● **EXERCISE REQUIREMENTS**
• 1. Decide whether each statement agrees with the lecture transcript, and answer yes or no, quoting the transcript's deciding words: (a) The professor says the contribution is infinite yet of order N to the power 0. (b) The professor says a loop can avoid involving particle states. (c) The professor says there is a finite number of them when all energies are included.
• 2. Reproduce the part of the lecture transcript that opens with the words "It's infinite. It's infinite, but" and closes with "AUDIENCE: Finite. OK.", swapping "suppressed" for "damped" wherever it occurs.

● **QUOTED PASSAGE**
· · · · · · ·

AUDIENCE: It's a factor of infinite. We can just--

PROFESSOR: Yeah, it's infinite. It's infinite. But compared to the large N limit, it's still order 1.

[LAUGHS]

It's infinite. It's infinite, but it's order N to the power 0.

AUDIENCE: Oh, my gosh.

AUDIENCE: All right.

PROFESSOR: It's N to the power of 0. And so they will be suppressed, by physical process. So for example, say this operator-- say I have some dimension. Say this operator-- suppose this Particle 1 have some energy. And a particle has some energy. And then the process of this generated this, too. And when their energy becomes very large, then it's suppressed. And you have this kind of physical suppression.

Of course, if you include all energies, there are an infinite number of them. But in fact, if you can-- if you consider, yeah, energy [INAUDIBLE] this kind of thing. Then essentially, there's a finite number of contributes.

AUDIENCE: Finite. OK.

PROFESSOR: Yeah. But the key is that this is order N to the power of 0.

AUDIENCE: Maybe one more thing--

PROFESSOR: Yeah.

AUDIENCE: What if it includes the loop, closed by itself?

PROFESSOR: Yeah?

AUDIENCE: Like a closed fermion loop [INAUDIBLE] I mean, it doesn't need to involve [INAUDIBLE] state. It can just [INAUDIBLE].

PROFESSOR: No, no, no. Loop always involves particle states. So any loop, when you cross it, there's always two states.

· · · · · · ·

● **DATA**
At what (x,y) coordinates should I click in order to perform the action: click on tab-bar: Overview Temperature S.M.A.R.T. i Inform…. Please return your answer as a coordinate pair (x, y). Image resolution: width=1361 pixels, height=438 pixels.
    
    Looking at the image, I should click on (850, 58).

· · · · · · ·

● **RESPONSE LIST**
• 1.
(a) Yes: "It's infinite, but it's order N to the power 0."
(b) No: "Loop always involves particle states."
(c) No: "if you include all energies, there are an infinite number of them."

• 2.
It's infinite. It's infinite, but it's order N to the power 0.

AUDIENCE: Oh, my gosh.

AUDIENCE: All right.

PROFESSOR: It's N to the power of 0. And so they will be damped, by physical process. So for example, say this operator-- say I have some dimension. Say this operator-- suppose this Particle 1 have some energy. And a particle has some energy. And then the process of this generated this, too. And when their energy becomes very large, then it's damped. And you have this kind of physical suppression.

Of course, if you include all energies, there are an infinite number of them. But in fact, if you can-- if you consider, yeah, energy [INAUDIBLE] this kind of thing. Then essentially, there's a finite number of contributes.

AUDIENCE: Finite. OK.